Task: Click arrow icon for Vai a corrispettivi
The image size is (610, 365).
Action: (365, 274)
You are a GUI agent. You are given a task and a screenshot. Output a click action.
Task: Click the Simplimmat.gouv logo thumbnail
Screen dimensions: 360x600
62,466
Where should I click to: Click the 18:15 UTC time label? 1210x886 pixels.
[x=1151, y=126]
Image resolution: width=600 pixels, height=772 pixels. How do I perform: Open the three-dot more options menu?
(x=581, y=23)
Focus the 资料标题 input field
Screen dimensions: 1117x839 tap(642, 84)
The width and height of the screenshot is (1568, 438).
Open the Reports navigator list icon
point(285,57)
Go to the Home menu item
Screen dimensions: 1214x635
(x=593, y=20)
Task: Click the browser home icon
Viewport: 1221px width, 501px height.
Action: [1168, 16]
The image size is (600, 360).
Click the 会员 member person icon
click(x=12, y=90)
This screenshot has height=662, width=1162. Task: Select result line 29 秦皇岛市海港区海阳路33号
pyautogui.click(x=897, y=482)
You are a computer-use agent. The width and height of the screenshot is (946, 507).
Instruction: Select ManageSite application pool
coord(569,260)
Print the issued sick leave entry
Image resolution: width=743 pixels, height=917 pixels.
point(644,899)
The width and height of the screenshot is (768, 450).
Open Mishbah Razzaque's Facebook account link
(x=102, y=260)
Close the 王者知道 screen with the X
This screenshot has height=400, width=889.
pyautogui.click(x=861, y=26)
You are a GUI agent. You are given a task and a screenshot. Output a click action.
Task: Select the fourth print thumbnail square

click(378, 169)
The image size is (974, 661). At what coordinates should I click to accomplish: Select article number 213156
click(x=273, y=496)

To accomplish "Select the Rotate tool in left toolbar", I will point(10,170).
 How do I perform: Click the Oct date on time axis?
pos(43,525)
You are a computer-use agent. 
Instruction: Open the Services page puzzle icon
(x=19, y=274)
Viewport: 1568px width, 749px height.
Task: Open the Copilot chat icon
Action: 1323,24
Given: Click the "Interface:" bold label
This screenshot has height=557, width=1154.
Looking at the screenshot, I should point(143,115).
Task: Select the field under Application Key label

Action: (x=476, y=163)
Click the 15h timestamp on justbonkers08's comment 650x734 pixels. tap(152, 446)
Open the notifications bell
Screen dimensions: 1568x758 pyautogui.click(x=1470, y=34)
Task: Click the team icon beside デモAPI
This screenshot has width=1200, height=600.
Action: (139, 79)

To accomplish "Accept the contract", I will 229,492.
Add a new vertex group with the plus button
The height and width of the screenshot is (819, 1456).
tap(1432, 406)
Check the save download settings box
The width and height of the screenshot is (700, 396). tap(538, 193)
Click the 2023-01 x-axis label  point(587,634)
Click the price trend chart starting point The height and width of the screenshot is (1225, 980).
+ + + +
Copy out the rows from the line containing "How do I perform: Click" through the line containing "tap(1432, 406)", keeping every line unchanged.

 How do I perform: Click the Oct date on time axis?
pos(43,525)
You are a computer-use agent. 
Instruction: Open the Services page puzzle icon
(x=19, y=274)
Viewport: 1568px width, 749px height.
Task: Open the Copilot chat icon
Action: 1323,24
Given: Click the "Interface:" bold label
This screenshot has height=557, width=1154.
Looking at the screenshot, I should point(143,115).
Task: Select the field under Application Key label

Action: (x=476, y=163)
Click the 15h timestamp on justbonkers08's comment 650x734 pixels. tap(152, 446)
Open the notifications bell
Screen dimensions: 1568x758 pyautogui.click(x=1470, y=34)
Task: Click the team icon beside デモAPI
This screenshot has width=1200, height=600.
Action: (139, 79)

To accomplish "Accept the contract", I will 229,492.
Add a new vertex group with the plus button
The height and width of the screenshot is (819, 1456).
tap(1432, 406)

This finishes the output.